GirlsDoPorn was a popular Pornhub partner channel for more than eight years, with 780,000 subscribers and 670 million views. Pornhub's infamous download button, placed on every video, ensured the women would never escape the trauma, as millions of users around the world had the opportunity to download the abuse videos and re-upload them at any time in the future – and they did.

GirlsDoPorn's victims were doxxed, harassed and humiliated, and they felt they had a full-time job they never asked for – trying to get the videos of their trafficking removed from the internet.

It was a demented game of whack-a-mole. As soon as one video was down, a friend or a stranger would notify them that another was up.

The women begged GirlsDoPorn and Pornhub to remove the videos as early as 2011. GirlsDoPorn was charged with trafficking in October 2019, but a year later, a simple search I conducted for “GDP” on Pornhub returned more than 300 videos and images of the victims.

The women faced a dark reality – the knowledge that for the rest of their lives, people would use the crime scene footage of their abuse for both pleasure and profit.

Many victims became suicidal

It’s not surprising that many of these women became suicidal. As they faced Garcia at the sentencing last week, all of the women recalled the deep trauma they faced as a result of his actions.
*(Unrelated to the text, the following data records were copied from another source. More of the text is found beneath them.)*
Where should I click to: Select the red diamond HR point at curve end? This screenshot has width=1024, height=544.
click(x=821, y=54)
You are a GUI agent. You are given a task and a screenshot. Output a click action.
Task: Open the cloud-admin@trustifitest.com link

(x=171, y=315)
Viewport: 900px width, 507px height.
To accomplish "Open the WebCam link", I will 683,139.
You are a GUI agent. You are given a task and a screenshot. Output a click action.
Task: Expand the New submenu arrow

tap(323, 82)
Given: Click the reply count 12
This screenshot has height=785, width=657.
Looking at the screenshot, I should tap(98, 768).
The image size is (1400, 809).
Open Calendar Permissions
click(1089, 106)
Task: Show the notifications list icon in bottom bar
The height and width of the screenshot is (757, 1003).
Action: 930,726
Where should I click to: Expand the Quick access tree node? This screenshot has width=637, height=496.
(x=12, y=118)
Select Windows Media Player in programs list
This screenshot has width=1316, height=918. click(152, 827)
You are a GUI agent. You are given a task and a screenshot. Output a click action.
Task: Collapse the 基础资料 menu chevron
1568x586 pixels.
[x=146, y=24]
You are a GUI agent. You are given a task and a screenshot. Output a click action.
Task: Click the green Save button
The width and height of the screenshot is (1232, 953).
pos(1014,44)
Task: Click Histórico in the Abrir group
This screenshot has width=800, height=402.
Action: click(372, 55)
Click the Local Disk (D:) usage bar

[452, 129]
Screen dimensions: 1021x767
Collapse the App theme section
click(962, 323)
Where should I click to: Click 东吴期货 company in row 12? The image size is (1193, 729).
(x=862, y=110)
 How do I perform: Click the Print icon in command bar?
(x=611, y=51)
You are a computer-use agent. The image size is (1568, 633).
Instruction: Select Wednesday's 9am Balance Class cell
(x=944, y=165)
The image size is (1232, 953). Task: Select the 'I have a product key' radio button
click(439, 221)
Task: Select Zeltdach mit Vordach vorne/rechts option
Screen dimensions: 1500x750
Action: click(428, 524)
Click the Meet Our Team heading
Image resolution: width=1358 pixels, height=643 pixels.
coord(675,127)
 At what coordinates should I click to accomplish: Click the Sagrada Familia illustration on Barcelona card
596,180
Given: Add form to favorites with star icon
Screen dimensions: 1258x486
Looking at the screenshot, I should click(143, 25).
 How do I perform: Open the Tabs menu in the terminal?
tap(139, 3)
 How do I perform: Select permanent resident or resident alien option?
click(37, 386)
Half of them said the widespread proliferation of their abuse videos convinced them death was a better option than living in perpetual pain and humiliation.

One woman stood before Garcia with sutures on her wrist from a recent attempt to end her life, flashing it to the judge as she spoke.

Brian Holm, one of the attorneys who has fought for the victims for more than six years, said Garcia’s sentencing was a life-changing moment for the women.

“Garcia being held accountable was the validation they need to begin the long healing process ahead of them,” Holm told me. “In some cases, we're talking about women whose parents disowned them because they blamed their daughters for what happened.”

While the victims may never be fully free of the trauma they have suffered, one of the women, who months before had tried to take her life, told Holm after the sentencing that she has never felt better than knowing Garcia was finally held accountable.

Indeed, justice is redeeming, it is necessary, and it is deeply healing for those who have been abused, but justice has not been fully served yet for these victims and their perpetrators.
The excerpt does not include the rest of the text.